Furthermore, a result page will show a summary of the "Create Count Table" results (Figure 7). This page contains information about the reference transcript sequences, input FASTQ files, and obtained results. The results summary can be generated via Side Panel → Actions → Result Summaryand it can be exported in pdf.
Actions
All the actions available for this type of object are on the Side Panel → Actions.
Summary Report
It generates the Summary Report explained above (Figure 7).
Diff. Expression Analysis
This feature performs a Differential Expression Analysis as explained here.
Charts and Statistics
Different statistical charts can be generated from the results. These provide additional information about the process of quantifying expression, as well as a quality assessment of the resulting counts. All these charts can be found under the Side Panel → Charts of the Count Table Viewer.
Library Size per Sample
Bar chart showing the number of read counts aligned to genomic features contained in each sample (Figure 8).
Distribution of Counts
Box plot that allows seeing how counts are distributed within each sample for all the transcripts (Figure 9). Features with 0 counts in all samples will be discarded for this chart. The binary logarithm of raw counts is represented.
Counts per Category
Bar chart showing the number of reads of each input file sorted by different categories (Figure 10). This chart and the next one are only available for count tables created by the "Create Count Table" tool within OmicsBox.

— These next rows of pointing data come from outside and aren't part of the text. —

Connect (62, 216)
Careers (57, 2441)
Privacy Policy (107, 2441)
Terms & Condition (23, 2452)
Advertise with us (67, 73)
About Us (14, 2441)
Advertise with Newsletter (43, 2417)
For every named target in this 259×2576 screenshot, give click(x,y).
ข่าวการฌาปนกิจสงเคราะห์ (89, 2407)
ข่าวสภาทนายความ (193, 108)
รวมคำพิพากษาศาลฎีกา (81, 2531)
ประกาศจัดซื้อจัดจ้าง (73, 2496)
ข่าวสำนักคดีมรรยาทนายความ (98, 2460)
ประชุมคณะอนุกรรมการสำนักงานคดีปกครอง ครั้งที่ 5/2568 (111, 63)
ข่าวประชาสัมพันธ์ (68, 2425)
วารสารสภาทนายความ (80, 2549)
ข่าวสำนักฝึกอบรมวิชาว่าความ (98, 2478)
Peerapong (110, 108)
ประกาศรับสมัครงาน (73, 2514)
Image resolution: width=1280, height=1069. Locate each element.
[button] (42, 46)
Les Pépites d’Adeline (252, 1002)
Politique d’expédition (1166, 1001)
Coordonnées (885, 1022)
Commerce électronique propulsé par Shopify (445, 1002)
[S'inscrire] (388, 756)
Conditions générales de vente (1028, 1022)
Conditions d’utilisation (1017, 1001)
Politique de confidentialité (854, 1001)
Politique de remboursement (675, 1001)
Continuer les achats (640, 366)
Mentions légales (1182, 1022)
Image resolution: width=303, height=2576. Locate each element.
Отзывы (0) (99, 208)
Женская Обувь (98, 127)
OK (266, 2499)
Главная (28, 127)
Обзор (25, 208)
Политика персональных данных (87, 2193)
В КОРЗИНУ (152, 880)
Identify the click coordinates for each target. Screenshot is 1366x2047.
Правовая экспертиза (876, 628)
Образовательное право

- Aligned Concordantly Exactly 1 Time: Reads that have been assigned once to a reference transcript.
- Aligned Concordantly > Time: Reads that have been assigned to more than one reference transcript.
- Not Aligned: Reads that have not been assigned to any reference transcript.
Counts per Category (%)
The same chart is explained above in percentages (Figure 11).
PCA Plot
This feature performs a Principal Component Analysis and generates a 2D (Figure 12) or 3D (Figure 13) with the two and three first Principal Components, respectively. This chart helps to identify which samples are similar to each other in terms of gene expression. Ideally, samples belonging to the same condition should appear closer in the plot.
PCA Plot in 3 Dimensions is only available for datasets with 3 or more samples.